> [YOUR ASSIGNMENT]
An accurate, complete copy of the records below is required.

> [PROVIDED MATERIAL]

☆ ☆ ☆ ☆ ☆

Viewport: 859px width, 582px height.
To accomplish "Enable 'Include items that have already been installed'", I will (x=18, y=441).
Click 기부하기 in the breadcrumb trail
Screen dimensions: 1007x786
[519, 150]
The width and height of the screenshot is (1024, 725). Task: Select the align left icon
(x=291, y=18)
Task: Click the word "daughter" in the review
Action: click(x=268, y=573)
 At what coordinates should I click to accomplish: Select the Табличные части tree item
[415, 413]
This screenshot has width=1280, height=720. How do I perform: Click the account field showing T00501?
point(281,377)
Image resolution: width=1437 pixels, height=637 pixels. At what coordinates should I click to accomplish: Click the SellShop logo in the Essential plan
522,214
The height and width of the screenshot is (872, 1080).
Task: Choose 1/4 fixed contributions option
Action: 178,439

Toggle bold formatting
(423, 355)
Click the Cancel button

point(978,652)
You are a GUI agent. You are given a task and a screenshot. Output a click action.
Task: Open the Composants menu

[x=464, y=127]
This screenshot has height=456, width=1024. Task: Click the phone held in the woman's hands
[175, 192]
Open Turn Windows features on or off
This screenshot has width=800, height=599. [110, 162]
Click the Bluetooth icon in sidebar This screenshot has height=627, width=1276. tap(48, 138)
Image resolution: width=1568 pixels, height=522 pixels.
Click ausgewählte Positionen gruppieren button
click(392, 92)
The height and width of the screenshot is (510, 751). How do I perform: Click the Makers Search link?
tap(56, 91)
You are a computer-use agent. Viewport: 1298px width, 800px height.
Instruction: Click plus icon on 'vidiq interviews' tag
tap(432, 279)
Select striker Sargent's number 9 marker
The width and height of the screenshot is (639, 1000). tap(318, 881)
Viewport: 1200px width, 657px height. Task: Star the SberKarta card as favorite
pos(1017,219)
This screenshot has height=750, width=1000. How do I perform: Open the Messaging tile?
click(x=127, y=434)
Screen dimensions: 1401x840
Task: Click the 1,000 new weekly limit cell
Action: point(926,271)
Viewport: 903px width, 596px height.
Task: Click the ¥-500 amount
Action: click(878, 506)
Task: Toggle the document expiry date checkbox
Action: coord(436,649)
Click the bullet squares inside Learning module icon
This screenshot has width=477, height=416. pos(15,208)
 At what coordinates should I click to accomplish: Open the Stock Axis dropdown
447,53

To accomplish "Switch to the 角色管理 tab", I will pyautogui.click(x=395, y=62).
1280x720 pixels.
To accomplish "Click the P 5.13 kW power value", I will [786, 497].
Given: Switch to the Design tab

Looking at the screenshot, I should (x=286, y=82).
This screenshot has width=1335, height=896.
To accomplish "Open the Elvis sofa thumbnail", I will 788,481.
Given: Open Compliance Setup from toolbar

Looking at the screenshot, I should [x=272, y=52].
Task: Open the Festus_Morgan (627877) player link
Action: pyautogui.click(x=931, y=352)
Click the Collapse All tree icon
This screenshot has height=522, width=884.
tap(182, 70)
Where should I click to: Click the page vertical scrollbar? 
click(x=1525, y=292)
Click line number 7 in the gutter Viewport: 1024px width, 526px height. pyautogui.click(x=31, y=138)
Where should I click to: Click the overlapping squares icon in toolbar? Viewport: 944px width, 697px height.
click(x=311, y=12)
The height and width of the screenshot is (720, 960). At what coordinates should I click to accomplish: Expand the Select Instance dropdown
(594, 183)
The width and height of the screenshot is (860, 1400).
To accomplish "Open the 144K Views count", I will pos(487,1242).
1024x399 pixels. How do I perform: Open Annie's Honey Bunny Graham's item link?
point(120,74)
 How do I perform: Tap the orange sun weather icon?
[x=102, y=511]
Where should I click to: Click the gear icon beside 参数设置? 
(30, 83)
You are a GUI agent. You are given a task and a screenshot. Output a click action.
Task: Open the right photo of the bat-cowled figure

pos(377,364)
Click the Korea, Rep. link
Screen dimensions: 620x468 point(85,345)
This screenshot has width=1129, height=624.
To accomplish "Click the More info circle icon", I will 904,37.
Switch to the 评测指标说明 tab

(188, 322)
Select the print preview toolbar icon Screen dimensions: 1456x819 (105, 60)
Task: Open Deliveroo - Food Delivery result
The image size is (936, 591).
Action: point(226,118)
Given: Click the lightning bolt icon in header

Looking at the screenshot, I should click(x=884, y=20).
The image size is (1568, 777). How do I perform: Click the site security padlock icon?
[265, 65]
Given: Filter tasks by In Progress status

☆ ☆ ☆ ☆ ☆

> [SOLUTION BELOW]
Viewport: 859px width, 582px height.
To accomplish "Enable 'Include items that have already been installed'", I will (x=18, y=441).
Click 기부하기 in the breadcrumb trail
Screen dimensions: 1007x786
[519, 150]
The width and height of the screenshot is (1024, 725). Task: Select the align left icon
(x=291, y=18)
Task: Click the word "daughter" in the review
Action: click(x=268, y=573)
 At what coordinates should I click to accomplish: Select the Табличные части tree item
[415, 413]
This screenshot has width=1280, height=720. How do I perform: Click the account field showing T00501?
point(281,377)
Image resolution: width=1437 pixels, height=637 pixels. At what coordinates should I click to accomplish: Click the SellShop logo in the Essential plan
522,214
The height and width of the screenshot is (872, 1080).
Task: Choose 1/4 fixed contributions option
Action: 178,439

Toggle bold formatting
(423, 355)
Click the Cancel button

point(978,652)
You are a GUI agent. You are given a task and a screenshot. Output a click action.
Task: Open the Composants menu

[x=464, y=127]
This screenshot has height=456, width=1024. Task: Click the phone held in the woman's hands
[175, 192]
Open Turn Windows features on or off
This screenshot has width=800, height=599. [110, 162]
Click the Bluetooth icon in sidebar This screenshot has height=627, width=1276. tap(48, 138)
Image resolution: width=1568 pixels, height=522 pixels.
Click ausgewählte Positionen gruppieren button
click(392, 92)
The height and width of the screenshot is (510, 751). How do I perform: Click the Makers Search link?
tap(56, 91)
You are a computer-use agent. Viewport: 1298px width, 800px height.
Instruction: Click plus icon on 'vidiq interviews' tag
tap(432, 279)
Select striker Sargent's number 9 marker
The width and height of the screenshot is (639, 1000). tap(318, 881)
Viewport: 1200px width, 657px height. Task: Star the SberKarta card as favorite
pos(1017,219)
This screenshot has height=750, width=1000. How do I perform: Open the Messaging tile?
click(x=127, y=434)
Screen dimensions: 1401x840
Task: Click the 1,000 new weekly limit cell
Action: point(926,271)
Viewport: 903px width, 596px height.
Task: Click the ¥-500 amount
Action: click(878, 506)
Task: Toggle the document expiry date checkbox
Action: coord(436,649)
Click the bullet squares inside Learning module icon
This screenshot has width=477, height=416. pos(15,208)
 At what coordinates should I click to accomplish: Open the Stock Axis dropdown
447,53

To accomplish "Switch to the 角色管理 tab", I will pyautogui.click(x=395, y=62).
1280x720 pixels.
To accomplish "Click the P 5.13 kW power value", I will [786, 497].
Given: Switch to the Design tab

Looking at the screenshot, I should (x=286, y=82).
This screenshot has width=1335, height=896.
To accomplish "Open the Elvis sofa thumbnail", I will 788,481.
Given: Open Compliance Setup from toolbar

Looking at the screenshot, I should [x=272, y=52].
Task: Open the Festus_Morgan (627877) player link
Action: pyautogui.click(x=931, y=352)
Click the Collapse All tree icon
This screenshot has height=522, width=884.
tap(182, 70)
Where should I click to: Click the page vertical scrollbar? 
click(x=1525, y=292)
Click line number 7 in the gutter Viewport: 1024px width, 526px height. pyautogui.click(x=31, y=138)
Where should I click to: Click the overlapping squares icon in toolbar? Viewport: 944px width, 697px height.
click(x=311, y=12)
The height and width of the screenshot is (720, 960). At what coordinates should I click to accomplish: Expand the Select Instance dropdown
(594, 183)
The width and height of the screenshot is (860, 1400).
To accomplish "Open the 144K Views count", I will pos(487,1242).
1024x399 pixels. How do I perform: Open Annie's Honey Bunny Graham's item link?
point(120,74)
 How do I perform: Tap the orange sun weather icon?
[x=102, y=511]
Where should I click to: Click the gear icon beside 参数设置? 
(30, 83)
You are a GUI agent. You are given a task and a screenshot. Output a click action.
Task: Open the right photo of the bat-cowled figure

pos(377,364)
Click the Korea, Rep. link
Screen dimensions: 620x468 point(85,345)
This screenshot has width=1129, height=624.
To accomplish "Click the More info circle icon", I will 904,37.
Switch to the 评测指标说明 tab

(188, 322)
Select the print preview toolbar icon Screen dimensions: 1456x819 (105, 60)
Task: Open Deliveroo - Food Delivery result
The image size is (936, 591).
Action: point(226,118)
Given: Click the lightning bolt icon in header

Looking at the screenshot, I should click(x=884, y=20).
The image size is (1568, 777). How do I perform: Click the site security padlock icon?
[265, 65]
Given: Filter tasks by In Progress status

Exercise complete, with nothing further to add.